Chiesi Group is taking KalVista Pharmaceuticals under its wing, paying $1.9 billion for the biotech’s oral therapy Ekterly to treat severe swelling episodes caused by the rare genetic disorder hereditary angioedema.
Chiesi Group is acquiring KalVista Pharmaceuticals and its hereditary angioedema treatment Ekterly, which secured FDA approval last summer and has since enjoyed a highly successful launch.
Italy-based Chiesi’s rare disease group spearheaded the deal, paying the Massachusetts biotech $27 per share in cash for an estimated total value of $1.9 billion, according to a Wednesday release. The deal terms represent a 36% premium on KalVista’s 30-day average share price.

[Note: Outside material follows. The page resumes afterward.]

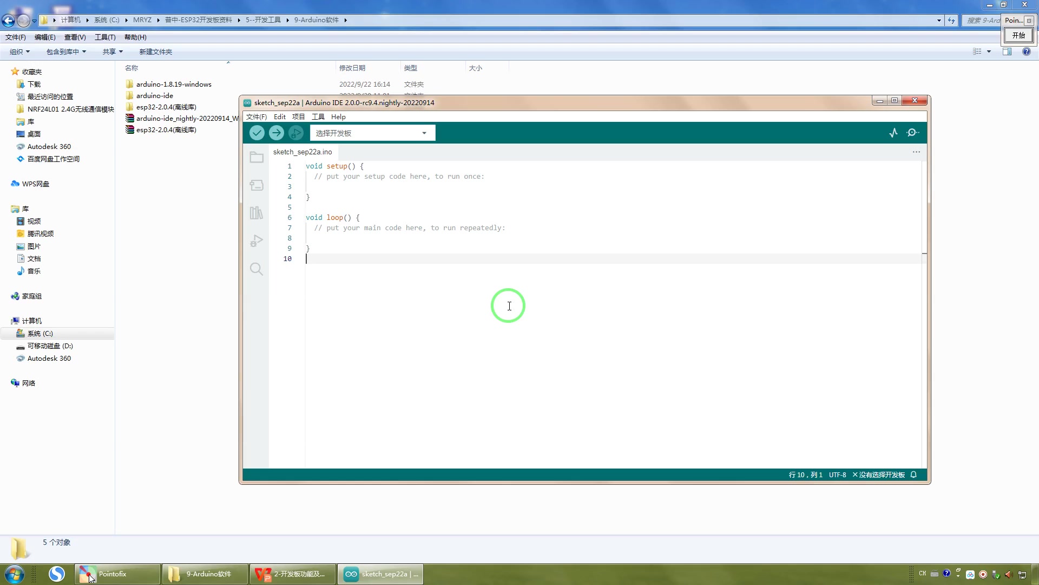The height and width of the screenshot is (585, 1039).
Task: Open the Serial Plotter icon
Action: click(893, 133)
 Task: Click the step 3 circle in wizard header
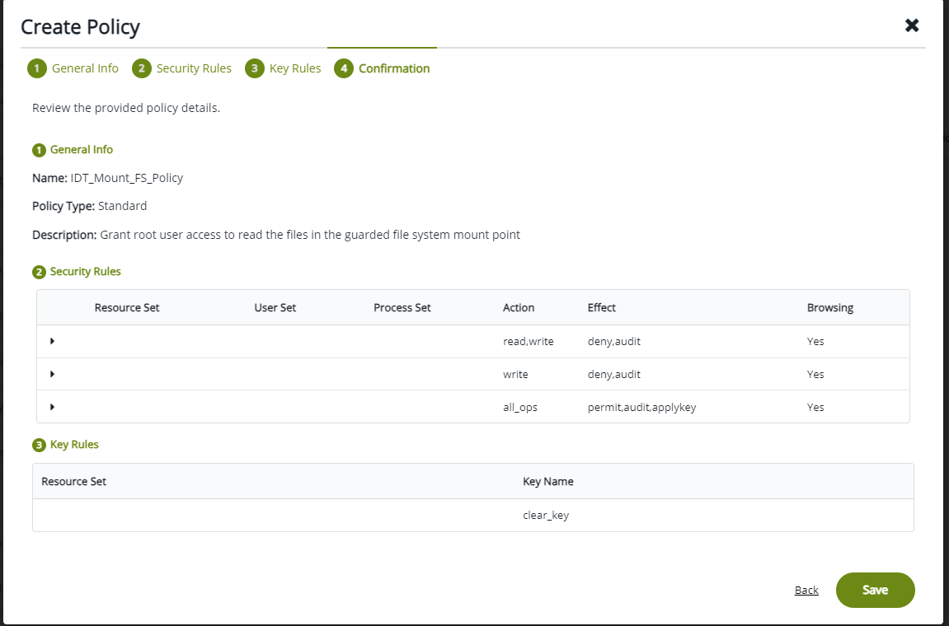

The acquisition is expected to close in the third quarter of this year and is “Chiesi’s most substantial acquisition to date in value terms,” according to the Italian drugmaker. Back in 2023, the company penned a takeover of rare disease–focused Amryt Pharma and the now approved Filsuvez topical gel for up to $1.25 billion upfront.

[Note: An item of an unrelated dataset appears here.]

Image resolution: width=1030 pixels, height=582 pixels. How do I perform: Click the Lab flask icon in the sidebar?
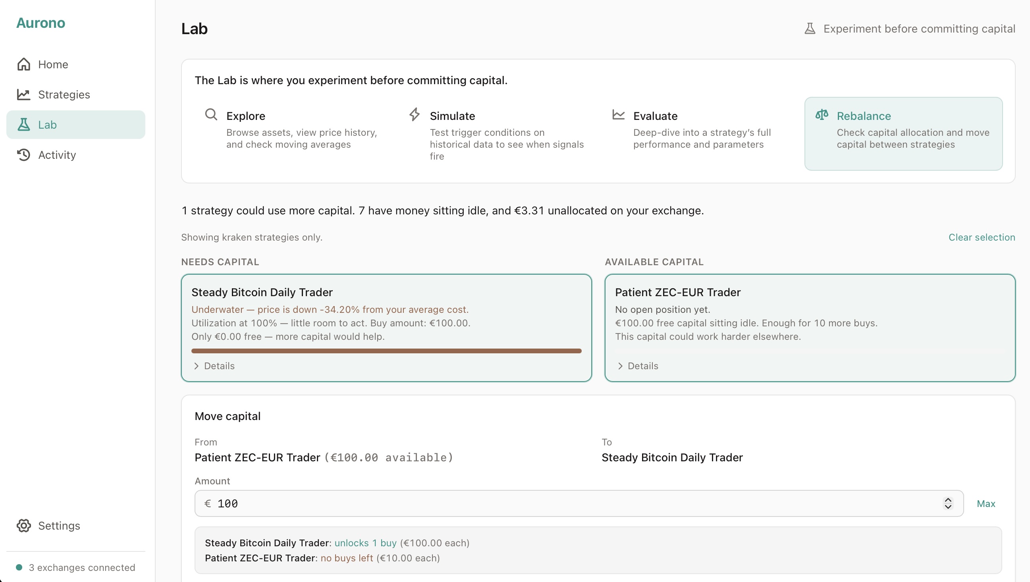[24, 124]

Once today’s deal is complete, Chiesi will gain access to KalVista’s Ekterly, the first oral, on-demand, plasma kallikrein inhibitor to be marketed for acute hereditary angioedema (HAE) attacks among patients 12 years and older. The genetic condition causes days-long swelling attacks that can be extremely painful and even life-threatening.
While patients with HAE can receive Ionis’ Dawnzera or CSL’s Andembry—both injectable prophylactic drugs administered regularly to prevent occurrences—Ekterly is the only drug among the three that can be taken on-demand to quell attacks as they pop up.

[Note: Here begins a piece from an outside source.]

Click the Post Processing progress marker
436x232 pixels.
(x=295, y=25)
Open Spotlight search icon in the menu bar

“Chiesi’s $1.9B acquisition of KALV and its oral on-demand treatment for HAE attacks reflects strong strategic interest in the oral HAE space,” analysts with RBC Capital Markets wrote in a Wednesday note.
After securing an FDA greenlight last July, KalVista’s therapy hit $49.1 million in 2025 sales. With approvals in the U.S., E.U. and other regions already under its belt, KalVista is currently conducting studies evaluating Ekterly for patients younger than 12 years.
Chiesi expects Ekterly to “meaningfully contribute” to its 2030 strategic revenue target of €6 billion” ($7 billion), while also bolstering the drugmaker’s commercial infrastructure and market presence in the U.S., according to today’s release.
“In HAE, patients continue to face significant unmet needs, and KalVista’s innovation meaningfully expands our presence in rare immunology by adding a differentiated, on-demand treatment option that can bring meaningful advancement in how the disease can be managed,” Giacomo Chiesi, executive vice president for Chiesi Global Rare Diseases, said in a Wednesday statement.
Once KalVista is acquired, Pharvaris and BioCryst Pharmaceuticals will be the only smaller public biotechs working on HAE therapies, “likely adding an incremental layer of M&A optionality to both names,” RBC analysts noted.
In particular, Pharvaris is developing deucrictibant, an immediate-release drug that RBC said has a superior clinical profile to Ekterly across key efficacy endpoints.
“Although deucrictibant IR will likely be second to market, we believe that lower switching barriers between oral agents could enable PHVS to capture meaningful share,” the analysts wrote.
Meanwhile, analysts at Stifel called the acquisition “a very solid outcome for Kalvista given the likely more narrow pool of potential buyers for the company, which secures an exit while not taking on the risk of competitor PHVS’ prophy readout/near-term launch in HAE.”